つまり、採用力はあるのに、発信力だけが弱い会社。こういう企業は広告との相性が非常に良いです。

一方で苦戦する会社

逆に、待遇そのものが競合より弱い会社。この場合、広告は大量に人を連れてきます。しかし、比較され、離脱され、クリック費用だけが積み上がります。

広告会社は集客できます。でも応募は企業側の求人力で決まります。ここを混同してしまうと、「広告は回っているのに応募が来ない」という状態になります。

広告と相性の良い会社、苦戦する会社

広告業界では昔から、「広告は営業マンを連れてくるだけ」と言われます。最後に契約を取るのは営業です。

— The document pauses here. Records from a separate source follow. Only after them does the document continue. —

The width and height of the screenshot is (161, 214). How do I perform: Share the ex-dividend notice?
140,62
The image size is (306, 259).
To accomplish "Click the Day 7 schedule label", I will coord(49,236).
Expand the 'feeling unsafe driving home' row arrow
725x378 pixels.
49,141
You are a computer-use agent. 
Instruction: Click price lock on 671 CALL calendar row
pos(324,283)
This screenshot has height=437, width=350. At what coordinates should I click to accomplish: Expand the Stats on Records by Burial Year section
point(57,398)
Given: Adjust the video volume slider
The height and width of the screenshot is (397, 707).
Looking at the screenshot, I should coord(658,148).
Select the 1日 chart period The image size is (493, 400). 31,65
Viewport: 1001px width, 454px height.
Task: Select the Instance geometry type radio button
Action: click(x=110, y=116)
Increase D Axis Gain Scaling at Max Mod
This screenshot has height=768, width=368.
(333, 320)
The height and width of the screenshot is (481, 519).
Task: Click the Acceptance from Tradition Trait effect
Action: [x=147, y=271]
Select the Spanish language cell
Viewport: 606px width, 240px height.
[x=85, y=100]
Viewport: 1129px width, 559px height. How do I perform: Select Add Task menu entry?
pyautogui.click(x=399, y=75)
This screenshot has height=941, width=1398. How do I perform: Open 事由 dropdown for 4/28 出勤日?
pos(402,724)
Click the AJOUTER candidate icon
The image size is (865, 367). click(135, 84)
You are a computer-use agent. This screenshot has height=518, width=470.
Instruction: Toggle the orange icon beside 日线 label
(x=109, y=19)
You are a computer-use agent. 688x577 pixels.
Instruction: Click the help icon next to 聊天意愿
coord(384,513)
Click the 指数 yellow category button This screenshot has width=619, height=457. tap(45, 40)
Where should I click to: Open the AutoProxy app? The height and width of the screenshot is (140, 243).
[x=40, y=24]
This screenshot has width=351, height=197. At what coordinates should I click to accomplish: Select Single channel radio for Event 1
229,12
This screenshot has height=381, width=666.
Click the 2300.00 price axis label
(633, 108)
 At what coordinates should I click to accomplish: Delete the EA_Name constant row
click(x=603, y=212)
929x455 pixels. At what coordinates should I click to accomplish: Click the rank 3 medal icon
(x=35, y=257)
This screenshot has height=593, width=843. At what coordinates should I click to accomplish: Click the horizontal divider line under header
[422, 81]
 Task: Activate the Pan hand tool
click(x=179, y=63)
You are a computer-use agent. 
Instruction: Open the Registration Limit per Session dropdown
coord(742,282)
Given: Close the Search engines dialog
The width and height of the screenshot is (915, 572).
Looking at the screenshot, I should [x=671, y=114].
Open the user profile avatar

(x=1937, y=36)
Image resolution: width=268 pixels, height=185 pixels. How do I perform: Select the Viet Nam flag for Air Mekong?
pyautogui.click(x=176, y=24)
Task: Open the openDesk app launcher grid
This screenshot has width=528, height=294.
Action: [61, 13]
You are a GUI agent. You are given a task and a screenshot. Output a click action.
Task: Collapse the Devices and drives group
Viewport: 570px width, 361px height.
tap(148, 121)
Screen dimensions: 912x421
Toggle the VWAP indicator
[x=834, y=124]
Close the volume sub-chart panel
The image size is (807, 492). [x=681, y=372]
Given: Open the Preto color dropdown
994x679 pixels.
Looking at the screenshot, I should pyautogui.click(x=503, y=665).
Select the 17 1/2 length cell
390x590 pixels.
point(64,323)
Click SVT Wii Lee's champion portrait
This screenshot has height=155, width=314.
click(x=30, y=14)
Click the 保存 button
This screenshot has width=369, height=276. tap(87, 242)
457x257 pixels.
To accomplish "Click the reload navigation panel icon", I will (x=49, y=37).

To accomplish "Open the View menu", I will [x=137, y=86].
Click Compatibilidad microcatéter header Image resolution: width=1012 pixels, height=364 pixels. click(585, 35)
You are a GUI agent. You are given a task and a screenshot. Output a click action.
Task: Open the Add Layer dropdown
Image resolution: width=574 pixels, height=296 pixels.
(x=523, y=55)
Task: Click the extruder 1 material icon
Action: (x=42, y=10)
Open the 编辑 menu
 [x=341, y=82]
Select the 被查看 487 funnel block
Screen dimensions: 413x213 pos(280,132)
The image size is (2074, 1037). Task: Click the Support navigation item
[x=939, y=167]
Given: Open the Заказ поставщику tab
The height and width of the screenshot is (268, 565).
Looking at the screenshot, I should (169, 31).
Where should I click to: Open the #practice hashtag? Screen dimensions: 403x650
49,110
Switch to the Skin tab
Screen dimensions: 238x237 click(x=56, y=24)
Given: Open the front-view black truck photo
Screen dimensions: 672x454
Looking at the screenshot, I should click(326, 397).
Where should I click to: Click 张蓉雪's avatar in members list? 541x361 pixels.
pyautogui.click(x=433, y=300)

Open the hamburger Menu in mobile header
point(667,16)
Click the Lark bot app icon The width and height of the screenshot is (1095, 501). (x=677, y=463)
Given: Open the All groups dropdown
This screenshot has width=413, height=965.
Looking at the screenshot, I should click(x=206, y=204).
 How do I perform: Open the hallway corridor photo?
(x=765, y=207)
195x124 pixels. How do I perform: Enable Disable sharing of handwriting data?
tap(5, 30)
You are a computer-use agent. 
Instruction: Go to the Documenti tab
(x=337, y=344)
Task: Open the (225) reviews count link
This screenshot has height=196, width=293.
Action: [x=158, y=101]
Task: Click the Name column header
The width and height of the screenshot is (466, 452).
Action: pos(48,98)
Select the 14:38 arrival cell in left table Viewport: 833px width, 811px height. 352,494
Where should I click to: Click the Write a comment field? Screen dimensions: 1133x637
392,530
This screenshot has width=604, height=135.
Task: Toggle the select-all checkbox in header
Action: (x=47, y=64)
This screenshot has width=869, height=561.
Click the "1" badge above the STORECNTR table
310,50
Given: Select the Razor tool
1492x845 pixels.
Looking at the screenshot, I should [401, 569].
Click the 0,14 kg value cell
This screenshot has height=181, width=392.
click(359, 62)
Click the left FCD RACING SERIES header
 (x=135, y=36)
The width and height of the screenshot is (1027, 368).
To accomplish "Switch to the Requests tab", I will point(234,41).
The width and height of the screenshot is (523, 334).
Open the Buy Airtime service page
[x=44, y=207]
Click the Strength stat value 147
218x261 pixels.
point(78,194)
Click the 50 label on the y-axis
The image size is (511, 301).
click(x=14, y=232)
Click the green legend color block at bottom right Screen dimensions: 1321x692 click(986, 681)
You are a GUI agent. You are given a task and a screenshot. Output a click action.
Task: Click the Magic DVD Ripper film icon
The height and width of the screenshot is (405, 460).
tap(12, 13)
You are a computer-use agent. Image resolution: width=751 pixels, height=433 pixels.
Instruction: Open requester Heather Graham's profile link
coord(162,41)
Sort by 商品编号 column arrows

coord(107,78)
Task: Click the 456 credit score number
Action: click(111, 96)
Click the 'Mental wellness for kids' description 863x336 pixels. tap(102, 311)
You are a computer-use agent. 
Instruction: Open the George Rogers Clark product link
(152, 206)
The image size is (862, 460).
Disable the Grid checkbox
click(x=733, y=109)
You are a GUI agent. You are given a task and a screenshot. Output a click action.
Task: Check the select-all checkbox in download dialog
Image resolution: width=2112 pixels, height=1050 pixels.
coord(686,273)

採用なら、広告は求職者を連れてくるだけ。最後に応募を決めるのは求人票です。つまり、広告だけ改善しても意味がありません

Web担当者として思うこと

私は広告運用そのものを否定しているわけではありません。むしろ、ターゲティング広告は非常に優秀です。だからこそ、「広告だけ変えれば採用できる」という伝え方には違和感があります。

広告はアクセル。求人内容はエンジン。エンジンが弱ければ、アクセルを踏んでも前には進みません。

まとめ:広告・求人内容・待遇の三位一体こそが成果を生む

採用市場では、次々と新しい言葉が生まれます。AI採用。ターゲティング採用。ダイレクト配信。でも、その多くは広告業界では何年も前から使われてきた考え方です。

本当に見るべきなのは、「どんな広告を使うか」ではなく、「求人そのものに選ばれる理由があるか」。採用は広告だけでは成功しません。

広告・求人内容・待遇。この3つがそろって初めて成果につながります。

Web運用を長く見てきた立場からすると、結局そこだけは、10年前も今も変わっていないと感じています。